I don't want to ruin the pleasure of discovery of these two wonderful books for you, Peg, so I won't give the game away! I read a stack of other books in between, but they always serve the same purpose for me: how to entertain my scattered mind while I search for the next good book that will actually make me think and feel and find myself bereft when I am done with it? So, I don't remember those titles and they don;'t matter to me because these two are the titles I will carry on with me and recommend to people and buy for people and hope that they also will come to derive pleasure from.
Up next for me will be the new novel from Maggie O'Farrell: "This Must be the Place," coming out in the UK in May and published here shortly after. I have a copy coming here courtesy of my sister back home and she is as excited a I am, in fact, she's heading to London to a large books store, Waterstones, to hear Maggie read and chat about her new book and I am beyond jealous!!

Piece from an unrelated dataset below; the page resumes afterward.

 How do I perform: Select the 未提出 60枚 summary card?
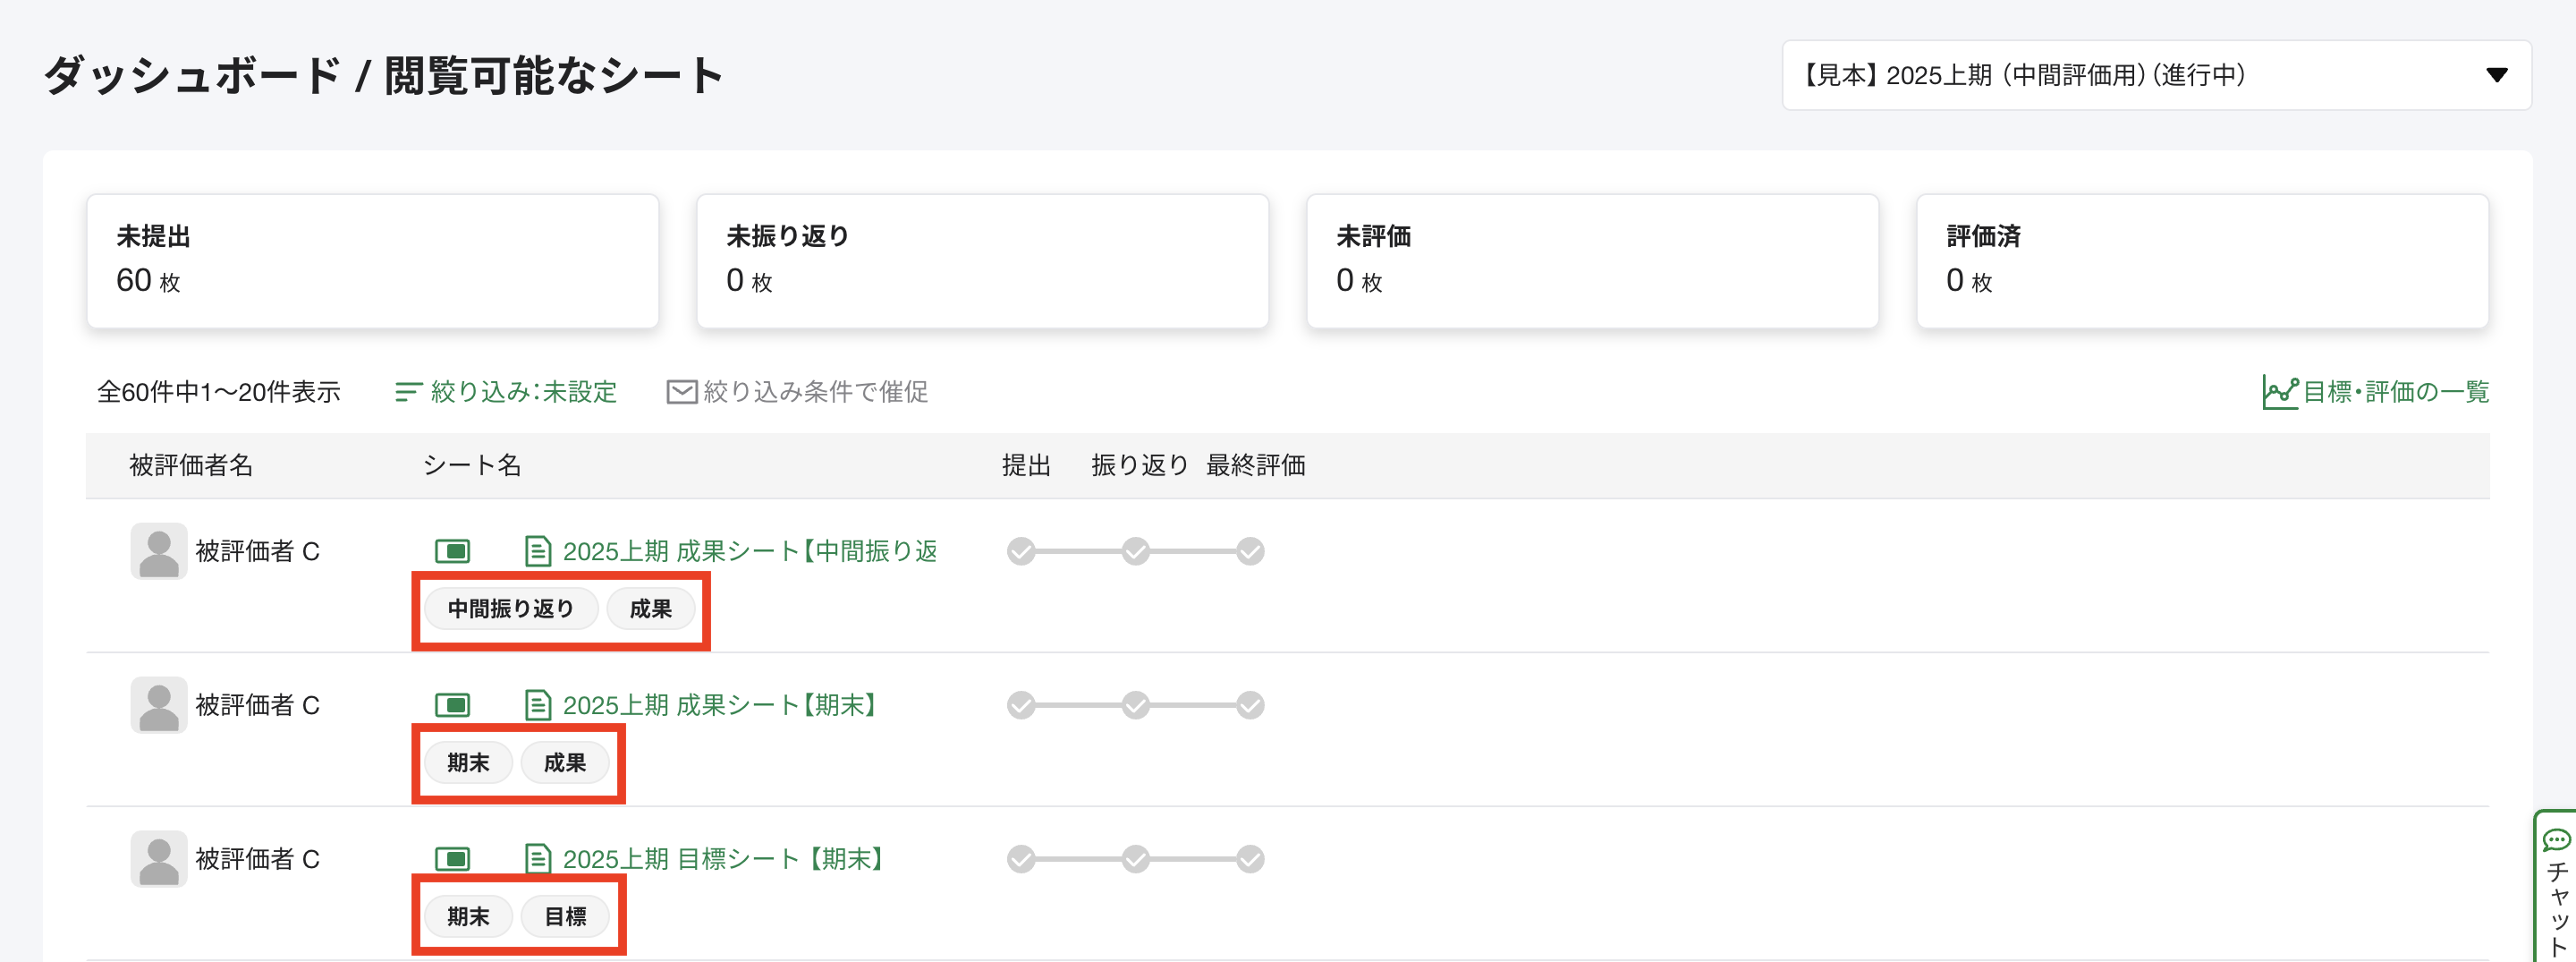coord(372,260)
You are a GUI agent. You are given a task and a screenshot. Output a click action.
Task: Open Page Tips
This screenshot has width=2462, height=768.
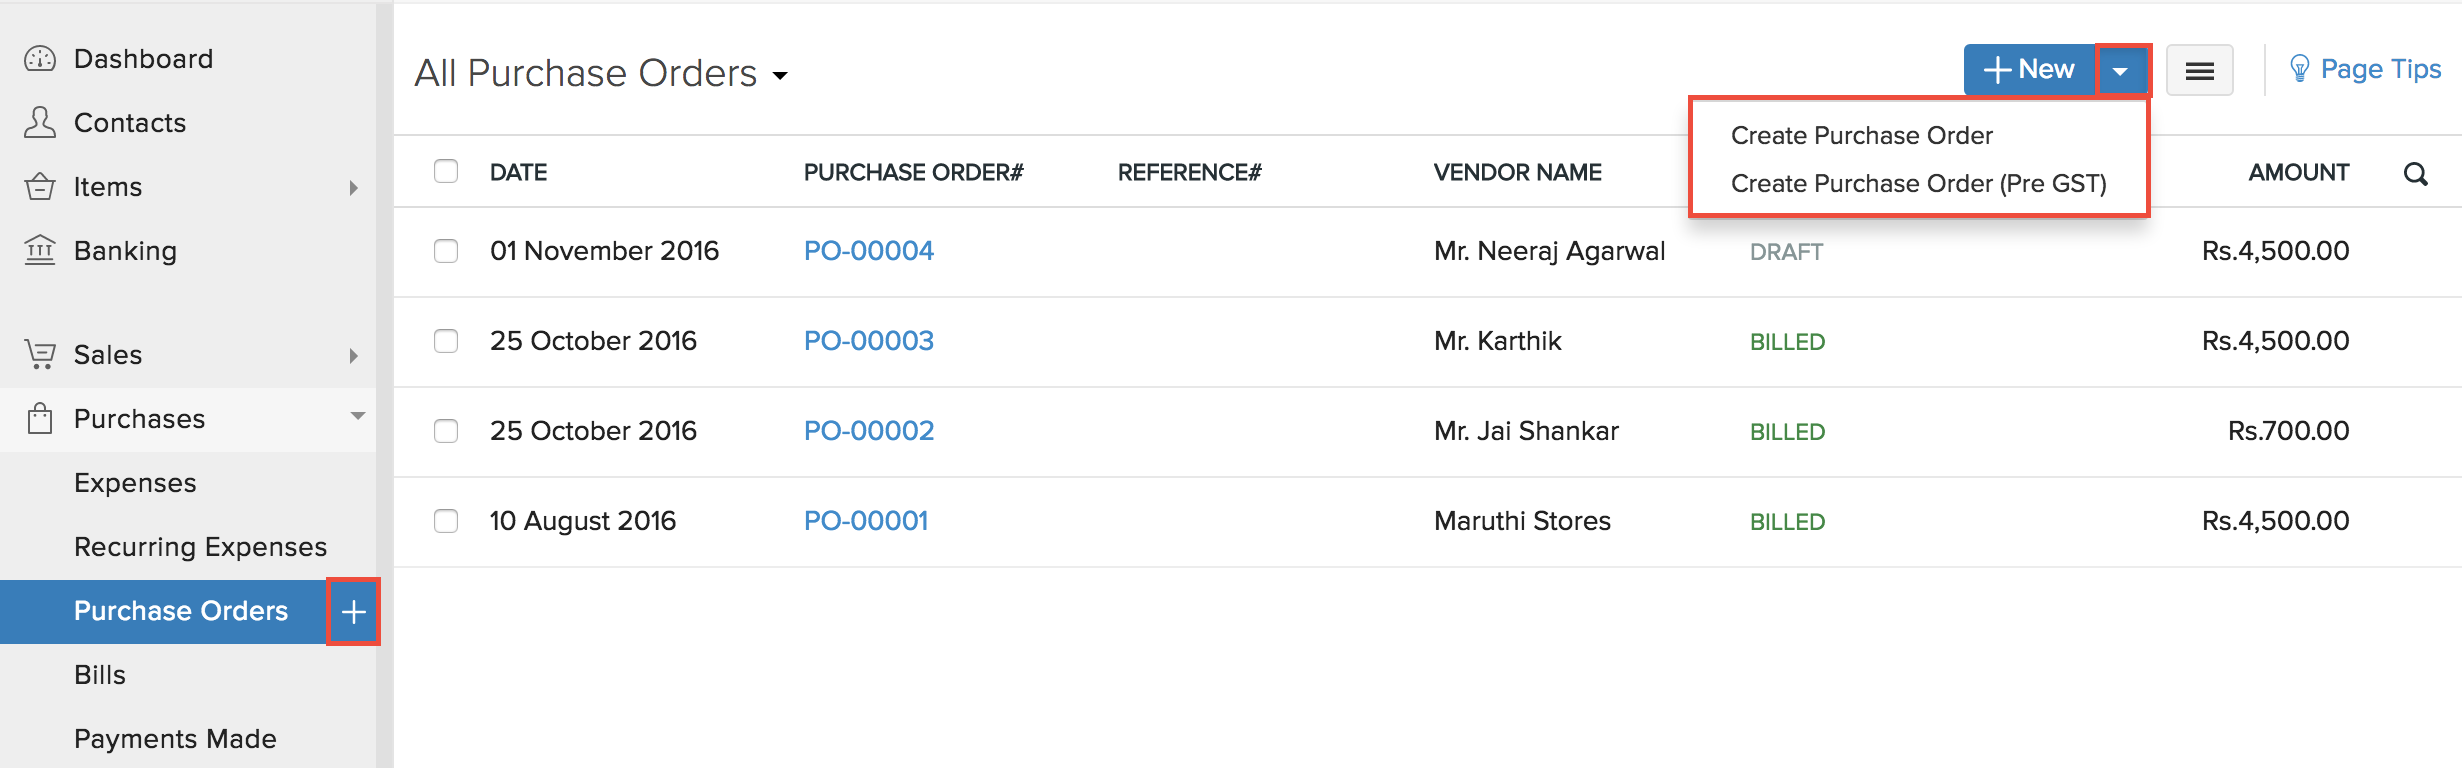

http://www.amazon.com/s/ref=nb_sb_ss_i_2_10?url=search-alias=stripbooks&field-keywords=maggie+o'farrell+books&sprefix=maggie+o'f,stripbooks,163
Everything this woman writes is excellent. All of it. Pick a title and you can't go wrong. You could start with "Instructions for a Heat Wave" (2013) and take it from there.
OK, gotta go, loads of stuff to do today and I've spent enough of it here! Enjoy, and I look forward to reading everybody else's suggestions so that I might discover my next great book among them, please!